==== Records shown

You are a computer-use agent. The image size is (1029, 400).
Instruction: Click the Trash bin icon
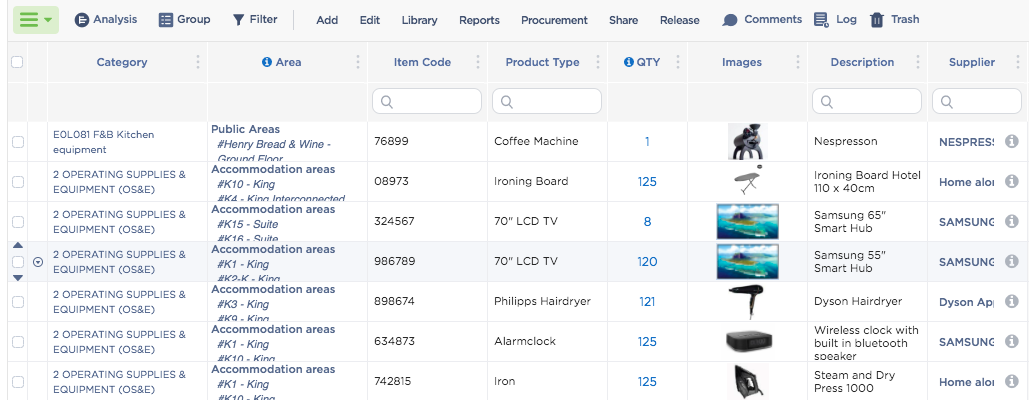click(877, 20)
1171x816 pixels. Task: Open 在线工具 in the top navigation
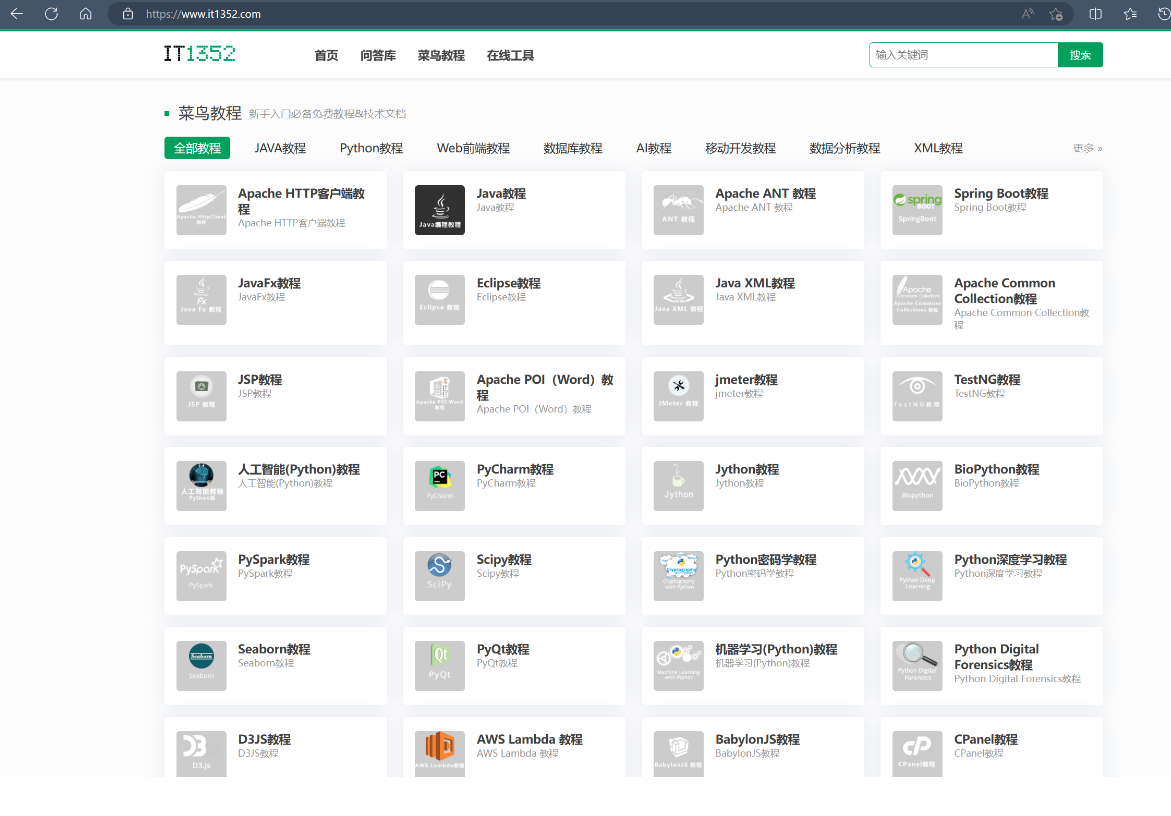coord(510,56)
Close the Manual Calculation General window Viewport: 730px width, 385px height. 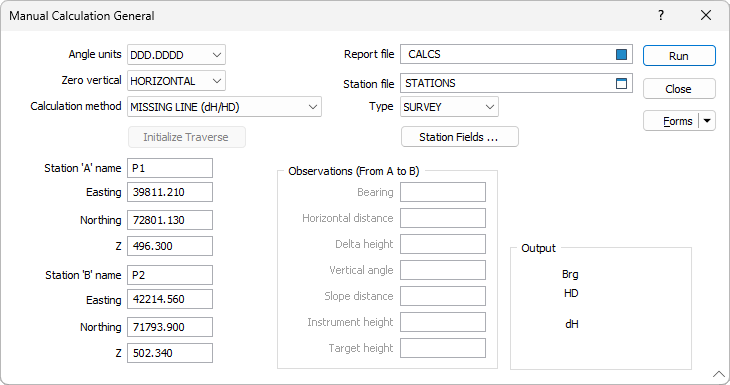point(706,15)
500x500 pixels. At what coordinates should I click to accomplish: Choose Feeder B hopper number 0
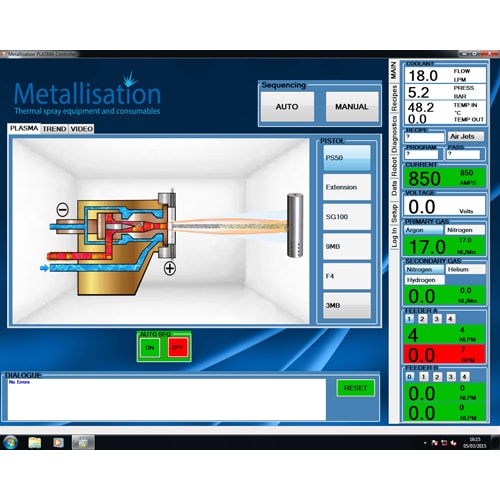coord(410,377)
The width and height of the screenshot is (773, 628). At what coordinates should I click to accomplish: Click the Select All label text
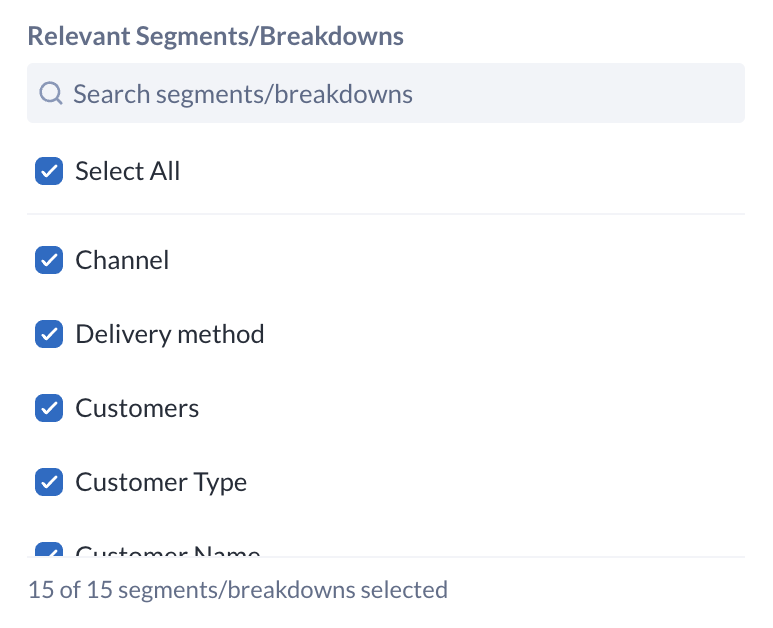pos(128,171)
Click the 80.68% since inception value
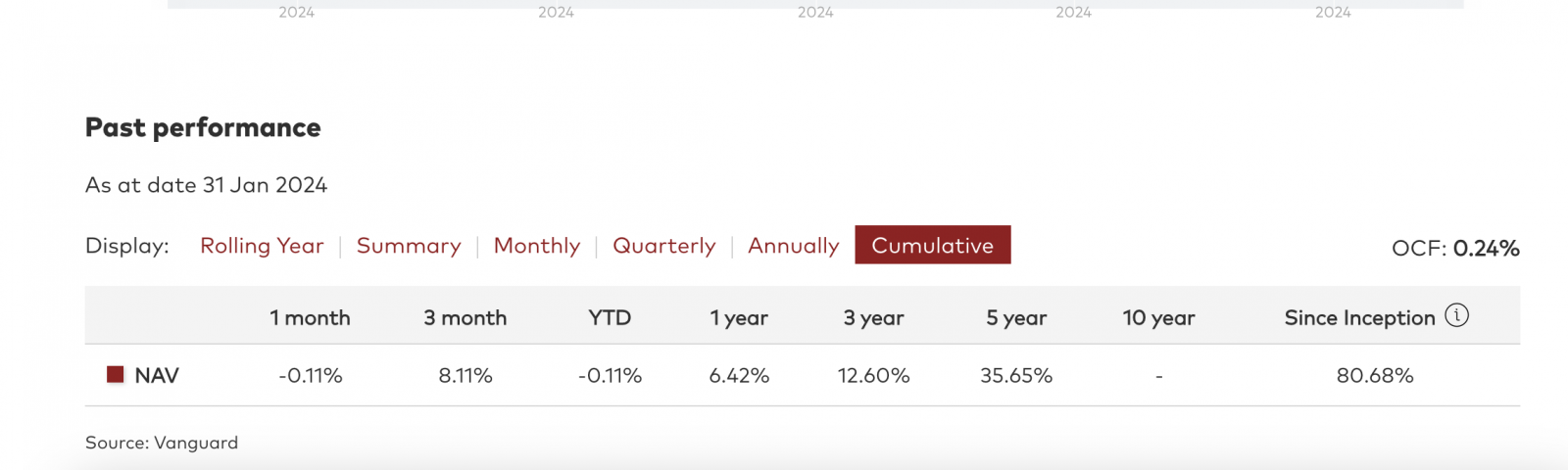1568x470 pixels. pos(1375,375)
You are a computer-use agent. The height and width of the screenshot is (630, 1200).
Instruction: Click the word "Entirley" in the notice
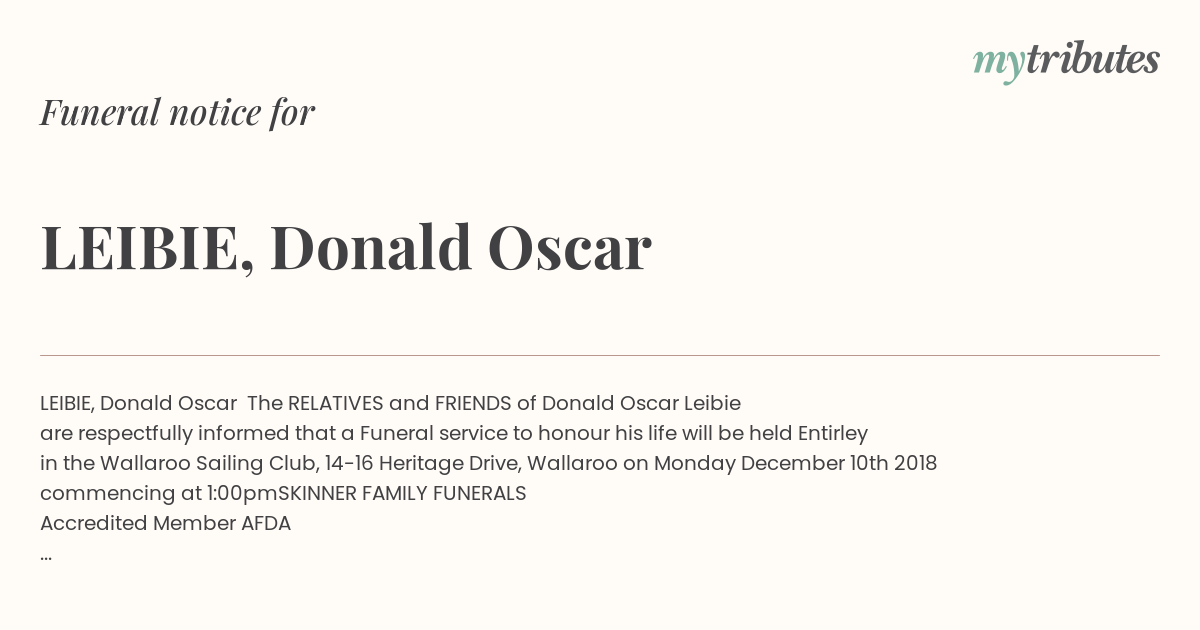pyautogui.click(x=832, y=433)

========

◆ **What to produce**:
Your answer should consist of the lines above that hold the word "agent", copied exactly.

◆ **Task answer**:
You are a computer-use agent. The image size is (1029, 400).
You are a computer-use agent. The height and width of the screenshot is (630, 1200).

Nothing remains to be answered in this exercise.